Anton Pelinka sagte einmal über Jörg Haider, er sei kein Gegner der Großparteien, sondern vielmehr ihr "Übertreiber". Der FPÖ ist es demnach nie darum gegangen ein Korrektiv zu sein, sie wollten immer schon das Gleiche wie die Großparteien und noch ein bisschen mehr. Insofern überraschte mich das Ibiza-Video keineswegs. Jetzt liegt es an den Wählern, zu bestimmen, wie es weitergehen soll. Das Traurige ist ja, dass die Opposition meines Erachtens kein eigenes Narrativ entworfen hat, das zugkräftig ist. Wo bleibt denn bitte der große Gesellschaftentwurf der Linken?
Wie entwerfen Sie Ihre Stücke?
Wir starten immer bei der eigenen Blödheit, Selbstbeobachtung ist für uns elementar. In stundenlangen Gesprächen unternehmen wir Tiefenbohrungen, bei denen es darum geht, den eigenen wunden Punkt zu berühren. Aus dem Wust an Material stellen wir den Text zusammen. Bei der szenischen Umsetzung geht es darum, mit dem Körper die Grenzen der Sprache auszuloten.
Was kann Theater?
Das Theater kann der Realität unter den Rock schauen, kann einer Metaebene nachspüren, die nicht unbedingt kognitiv greifbar ist. Theater ist Verdichtung.

Sie pendeln zwischen Dornbirn und Wien, was bedeutet Ihnen das Spannungsverhältnis zwischen Klein- und Großstadt?
In Vorarlberg habe ich mit Menschen aus verschiedenen Schichten Kontakt, mein gesellschaftlicher Umgang ist diverser, diesen vielfältigen Austausch schätze ich an der Kleinstadt.
Wie sehen Ihre Zukunftspläne aus? Denken Sie nach 30 Jahren in der freien Szene darüber nach, ein Theater zu übernehmen?

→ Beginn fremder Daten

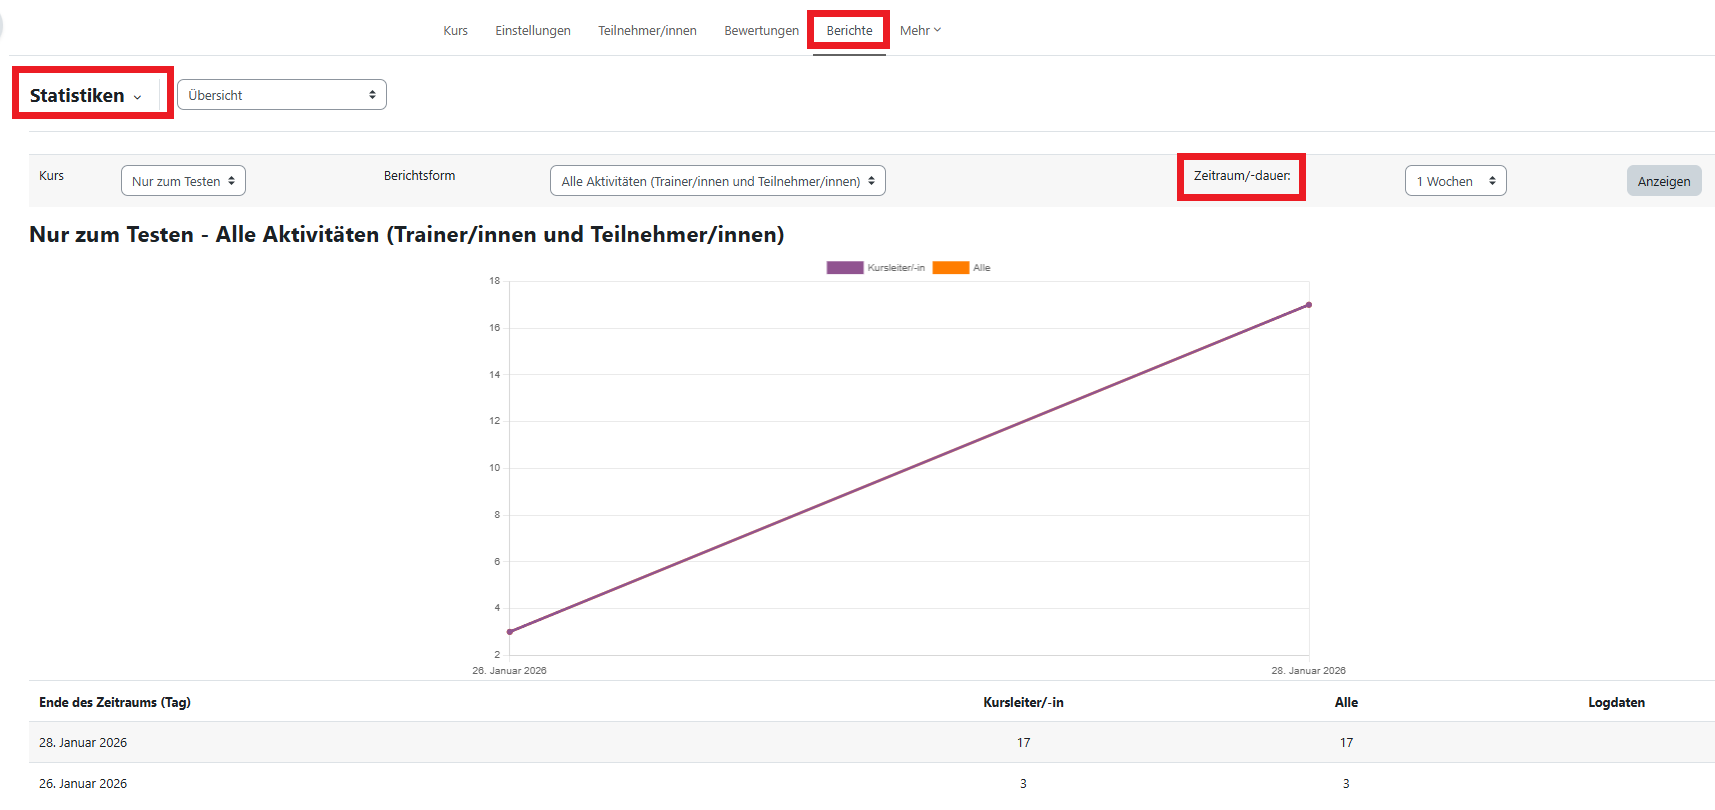Image resolution: width=1715 pixels, height=810 pixels.
Task: Click the Logdaten column header
Action: tap(1616, 703)
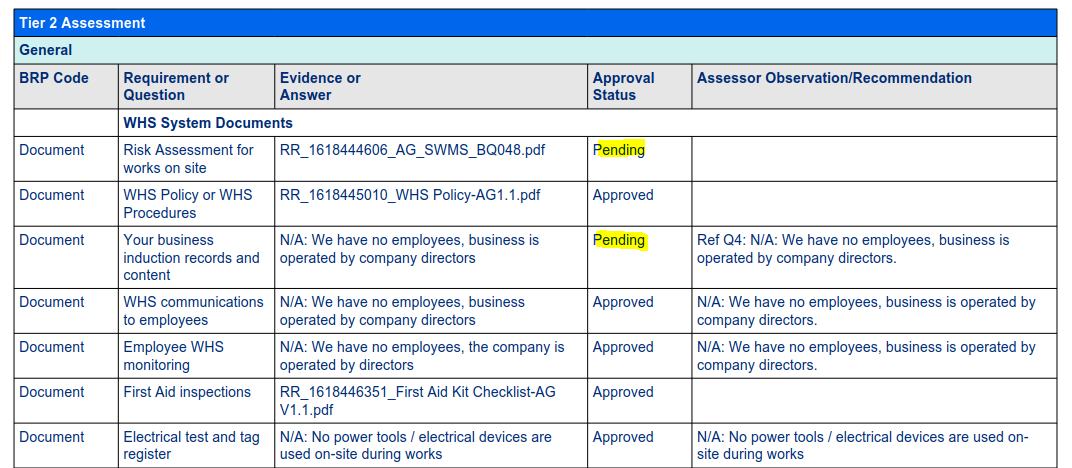Select the WHS communications to employees requirement
The width and height of the screenshot is (1072, 468).
pyautogui.click(x=193, y=311)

Ein eigenes Haus? Warum nicht! Priorität hat für mich aber immer die Kunst, nicht die Institution. Mir scheint, die Zeit ist für so jemanden wie mich noch nicht reif. Die österreichische Theaterlandschaft ist doch sehr strukturkonservativ.
Was meinen Sie damit?
Es gibt hier eine besondere Ehrfurcht vor großen Kultureinrichtungen, vielleicht ist das noch ein Erbe der Monarchie. Die Größe einer Bühne wird mit ihrer künstlerischen Bedeutung gleichgesetzt, was längst nicht immer zutrifft. Mit dem Aktionstheater Ensemble ist es uns gelungen, diese "gläserne Decke" zu durchbrechen. Aber ich würde mir ein anderes kulturpolitisches Selbstverständnis wünschen.
Wie sollte es denn sein?
Die Kunst sollte an erster Stelle stehen. Künstlerische Leistung lassen sich nicht über Institutionen definieren. Förderstrukturen sollten dem Rechnung tragen. Es ist wichtig, dass Laborarbeit, wie wir sie leisten, stärker gefördert wird. Schließlich sollte es doch letztendlich darum gehen, neue Ästhetiken zu entwickeln und spannendes Theater zu machen - egal in welchem Rahmen.